Now back to the trip. After  a 2 hour drive, we paid the 80Q ($10) of entrance fees and arrived at the Blue Azul Lagoon. After the crowds at Tikal, we enjoyed the tranquility of the site, listening to the birds singing and the monkeys howling. Signs explain the history of each temple and point of interest, something very useful for a lazy traveler like me who doesn’t like to read the history section of guide books. You can visit the site in 2 or 3 hours and finish by climbing the temple 216, which offers an amazing view of the two Lagoons Sacnab and Yaxhá, as well as the temples surrounded by forest. It’s a good place to see the sunset but we dind’t hang around long enough to see one. 

I definitely preferred Yaxhá to Tikal – it’s less touristy and the lagoons are beautiful. You can camp there for free, which is something on my To Do List for Guatemala. Maybe I’ll see you there!
For more information on Yaxhá, check this web site
































































March 6, 2009

Get off the tourist path : Hiking in Nebaj

Nebaj in a small town in the Cuchumatanes mountains in the northwest of Guatemala and situated in the Ixil Triangle. Last December, I organized a hiking trip there with friends.

Our Guide Nicolas was a man in his fifties and a local farmer speaking Ixil and Spanish. Our first stop was the village of Xeo to have lunch with a family.  Their only access is by foot or horse. For lunch we had a soup with some noddles, an egg and some tortillas. That would be our main food for the next 2 days. We soon understood why the guide office told us to bring some extra food !  We continued climbing the hill to the village of Vicalama where we spent  the night. It was a 3 hour hike on a dusty track with a limited view as it was very cloudy and froggy. 


We came upon a local house, with two rooms, one serving as bedroom and living room and one for the kitchen where they cook on a fire lighted in the middle of the room. Being at 2800 meters, the cold arrived as soon as the night fell, and we were happy to warm ourselves.  The latrine was in the back of the garden in a small hut. For dinner we had a soup of frijoles and tortillas. We all slept in the same room, two per beds with the guide on the floor. Well, we wanted some adventure, didn’t we ? I hardly slept because of the cold. We were then up at 5 :30 am to start our second day of hiking.


We left to go to Cotzol, another village a two-hour hike away. We hiked up to 3000 meters, to have a nice view on the valley.

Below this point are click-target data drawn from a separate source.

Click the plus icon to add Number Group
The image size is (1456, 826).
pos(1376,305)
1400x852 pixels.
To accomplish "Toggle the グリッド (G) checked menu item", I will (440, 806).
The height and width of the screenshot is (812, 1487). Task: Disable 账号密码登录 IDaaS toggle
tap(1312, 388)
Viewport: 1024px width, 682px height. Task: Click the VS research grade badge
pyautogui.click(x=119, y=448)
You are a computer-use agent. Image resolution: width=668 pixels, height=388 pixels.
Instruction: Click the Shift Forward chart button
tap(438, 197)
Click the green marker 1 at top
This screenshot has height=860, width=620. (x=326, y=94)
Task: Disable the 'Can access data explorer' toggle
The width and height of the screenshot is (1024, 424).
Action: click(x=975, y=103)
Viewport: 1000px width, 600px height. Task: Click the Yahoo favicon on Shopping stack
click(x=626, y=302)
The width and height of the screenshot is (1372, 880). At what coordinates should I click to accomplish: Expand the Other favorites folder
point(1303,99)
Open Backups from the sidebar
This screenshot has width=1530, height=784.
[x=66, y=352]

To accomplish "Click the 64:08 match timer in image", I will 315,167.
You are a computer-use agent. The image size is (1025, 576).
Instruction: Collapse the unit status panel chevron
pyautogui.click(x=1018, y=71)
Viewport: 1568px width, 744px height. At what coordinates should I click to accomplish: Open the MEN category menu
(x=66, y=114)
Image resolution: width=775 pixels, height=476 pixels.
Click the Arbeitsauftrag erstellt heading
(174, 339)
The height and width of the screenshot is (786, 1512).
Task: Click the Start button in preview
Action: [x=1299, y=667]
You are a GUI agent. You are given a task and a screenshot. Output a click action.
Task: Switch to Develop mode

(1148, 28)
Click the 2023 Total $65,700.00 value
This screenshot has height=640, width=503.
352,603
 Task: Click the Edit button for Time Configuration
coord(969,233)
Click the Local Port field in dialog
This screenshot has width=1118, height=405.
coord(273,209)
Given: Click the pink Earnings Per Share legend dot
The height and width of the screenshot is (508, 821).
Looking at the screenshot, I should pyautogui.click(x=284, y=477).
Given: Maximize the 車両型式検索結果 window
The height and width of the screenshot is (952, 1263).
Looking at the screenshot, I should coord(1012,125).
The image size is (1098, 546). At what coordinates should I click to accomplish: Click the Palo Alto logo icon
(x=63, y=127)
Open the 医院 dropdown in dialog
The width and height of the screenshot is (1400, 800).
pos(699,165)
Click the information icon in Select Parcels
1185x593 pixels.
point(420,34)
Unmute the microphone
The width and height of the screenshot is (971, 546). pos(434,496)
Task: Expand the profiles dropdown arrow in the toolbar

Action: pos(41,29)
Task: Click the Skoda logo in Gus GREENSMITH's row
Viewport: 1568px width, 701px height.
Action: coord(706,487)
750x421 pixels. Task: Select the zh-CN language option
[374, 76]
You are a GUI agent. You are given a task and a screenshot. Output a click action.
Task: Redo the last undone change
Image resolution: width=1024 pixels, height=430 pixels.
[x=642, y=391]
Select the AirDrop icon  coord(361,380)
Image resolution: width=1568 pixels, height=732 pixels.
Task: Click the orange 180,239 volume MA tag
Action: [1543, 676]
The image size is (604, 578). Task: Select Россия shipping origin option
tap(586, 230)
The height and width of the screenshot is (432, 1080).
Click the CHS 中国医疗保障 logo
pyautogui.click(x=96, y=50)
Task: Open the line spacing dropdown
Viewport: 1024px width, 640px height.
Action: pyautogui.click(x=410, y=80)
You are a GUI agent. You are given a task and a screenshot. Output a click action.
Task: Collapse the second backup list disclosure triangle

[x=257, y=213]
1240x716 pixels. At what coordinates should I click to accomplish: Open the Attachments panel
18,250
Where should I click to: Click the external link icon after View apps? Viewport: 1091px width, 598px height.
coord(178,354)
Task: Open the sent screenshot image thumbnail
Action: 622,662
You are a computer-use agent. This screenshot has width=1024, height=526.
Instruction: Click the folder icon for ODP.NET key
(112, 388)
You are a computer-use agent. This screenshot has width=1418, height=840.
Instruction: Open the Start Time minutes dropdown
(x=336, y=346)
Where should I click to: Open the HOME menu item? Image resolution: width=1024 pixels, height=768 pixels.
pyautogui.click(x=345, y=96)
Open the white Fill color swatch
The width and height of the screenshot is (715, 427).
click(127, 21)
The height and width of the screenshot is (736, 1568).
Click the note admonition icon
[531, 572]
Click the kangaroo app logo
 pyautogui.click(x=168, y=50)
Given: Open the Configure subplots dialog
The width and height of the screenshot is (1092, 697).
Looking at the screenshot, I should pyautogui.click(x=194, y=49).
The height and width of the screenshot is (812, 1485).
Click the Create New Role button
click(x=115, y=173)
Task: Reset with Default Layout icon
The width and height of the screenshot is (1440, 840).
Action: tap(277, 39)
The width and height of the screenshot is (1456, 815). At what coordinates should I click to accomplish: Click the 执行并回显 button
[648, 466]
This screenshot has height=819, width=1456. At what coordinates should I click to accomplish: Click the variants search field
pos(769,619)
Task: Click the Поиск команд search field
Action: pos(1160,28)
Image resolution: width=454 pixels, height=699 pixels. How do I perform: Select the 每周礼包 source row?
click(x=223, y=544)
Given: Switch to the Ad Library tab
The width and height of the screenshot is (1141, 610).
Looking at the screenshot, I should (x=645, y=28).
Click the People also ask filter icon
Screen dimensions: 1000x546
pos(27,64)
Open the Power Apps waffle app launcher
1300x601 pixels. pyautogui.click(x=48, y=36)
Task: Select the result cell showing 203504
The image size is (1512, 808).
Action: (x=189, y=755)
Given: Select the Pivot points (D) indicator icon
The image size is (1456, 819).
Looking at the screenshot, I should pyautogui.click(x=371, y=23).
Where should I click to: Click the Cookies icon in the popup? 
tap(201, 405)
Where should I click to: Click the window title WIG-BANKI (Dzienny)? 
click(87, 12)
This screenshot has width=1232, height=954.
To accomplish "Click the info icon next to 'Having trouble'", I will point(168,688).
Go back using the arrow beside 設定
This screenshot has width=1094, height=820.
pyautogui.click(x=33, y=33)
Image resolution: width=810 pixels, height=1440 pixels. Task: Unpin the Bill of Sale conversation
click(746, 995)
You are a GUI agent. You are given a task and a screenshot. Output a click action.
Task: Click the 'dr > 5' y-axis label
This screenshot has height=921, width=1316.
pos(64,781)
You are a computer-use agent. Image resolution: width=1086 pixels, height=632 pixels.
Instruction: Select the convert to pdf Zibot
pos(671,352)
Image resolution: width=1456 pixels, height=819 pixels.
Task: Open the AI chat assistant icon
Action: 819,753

Then the rain started and followed us almost the rest of the trek. We had breakfast in Cotzol. I’ll let you guess what we eat ! A soup with noddles and an egg, with tortillas off course ! The last 3 hours were the hardest. Climbing up the mountain on a muddy trail, in the rain, with nothing in the stomach (the breakfast was far behind). We arrived in Nebaj wet and muddy but we did it !! 37 kilometres in 2 days, not bad.